The whole unit on one sheet: who is an IAR, where they register, the federal-covered wrinkle, and the exam paths.
The One-Liners That Win Points
- An investment adviser representative (IAR) is any individual employed by an investment adviser (IA) who performs any one of five functions: makes recommendations, manages accounts, determines advice, solicits advisory services, or supervises anyone doing those.
- Performing any one function triggers IAR registration (unless excluded or exempt).
- Clerical and ministerial staff are NOT IARs, even when employed by an IA. Recordkeeping and processing paperwork support the advisory business but do not give advice, manage accounts, or solicit.
- Soliciting alone triggers IAR registration. Cold calling for new advisory accounts makes you an IAR.
- Supervising IARs makes you an IAR too. There is no separate supervisor license under state law.
- IARs always register with states, never with the SEC. Even when the employing IA is SEC-registered, the IAR registers at the state level.
- Registration is by Form U4 (Uniform Application for Securities Industry Registration or Transfer), filed by the IA firm through the IARD (Investment Adviser Registration Depository) system.
- An IAR registers in every state where the IAR has a place of business (any office where the IAR regularly advises, solicits, meets, or communicates with clients). A home office used to regularly email or videoconference clients counts.
- Standalone exam path: the Series 65 (Uniform Investment Adviser Law Examination). The Series 66 path requires the Series 7 as a co-requisite.
- Qualifying professional designations (CFA, CFP, ChFC, PFS, CIC, CIMA) held in good standing waive the exam, but only the exam, never the registration itself.
Numbers to Lock In
| Item | Value |
|---|---|
| Functions that trigger IAR status | any 1 of 5 |
| Federal IAR test (natural-person clients) | more than 5 clients AND more than 10% |
| De minimis: no place of business, resident clients | fewer than 6 |
| Books and records retention | 5 years (first 2 easily accessible) |
| Continuing education total | 12 credits per year |
| CE ethics component | 6 credits (at least 3 ethics-specific) |
| CE products and practice component | 6 credits |
| Post-withdrawal administrator enforcement window | 1 year |
Top Gotchas
- An IAR of a FEDERAL covered adviser still registers with the STATE where they have a place of business. The adviser registers with the SEC; the individual does not. States keep jurisdiction over IARs no matter who registers the firm.
- Solely clerical or ministerial staff are not IARs, even though their work touches client accounts.
- The de minimis exemption needs BOTH conditions: no place of business in the state AND fewer than 6 resident clients. One office in the state means you register there even with a single client.
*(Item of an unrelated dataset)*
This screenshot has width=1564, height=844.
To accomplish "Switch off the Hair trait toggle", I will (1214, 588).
- Visiting clients at their homes or offices is not a place of business. The test is whether the IAR operates from a location there, not whether the IAR ever enters the state.
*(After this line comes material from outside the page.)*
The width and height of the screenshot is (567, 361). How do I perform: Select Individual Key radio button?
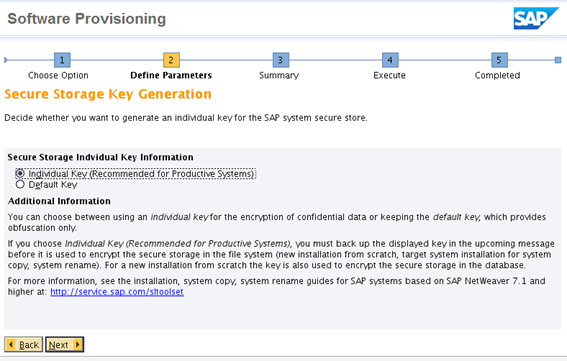(x=20, y=174)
- A lapsed designation kills the waiver. If the credential is no longer in good standing, the individual must pass the exam.
One-Breath Recap
An investment adviser representative (IAR) is any individual who makes recommendations, manages accounts, determines advice, solicits advisory services, or supervises those functions; performing any one triggers registration, while solely clerical staff are excluded. IARs always register with the state, never the SEC, filing Form U4 through the IARD system in every state where they keep a place of business. The exam-favorite trap: an IAR of a federal covered adviser still registers at the state level even though the adviser itself registers with the SEC. Pass the Series 65 (or Series 66 with the Series 7 co-requisite), or waive the exam with a qualifying designation, and this unit answers itself.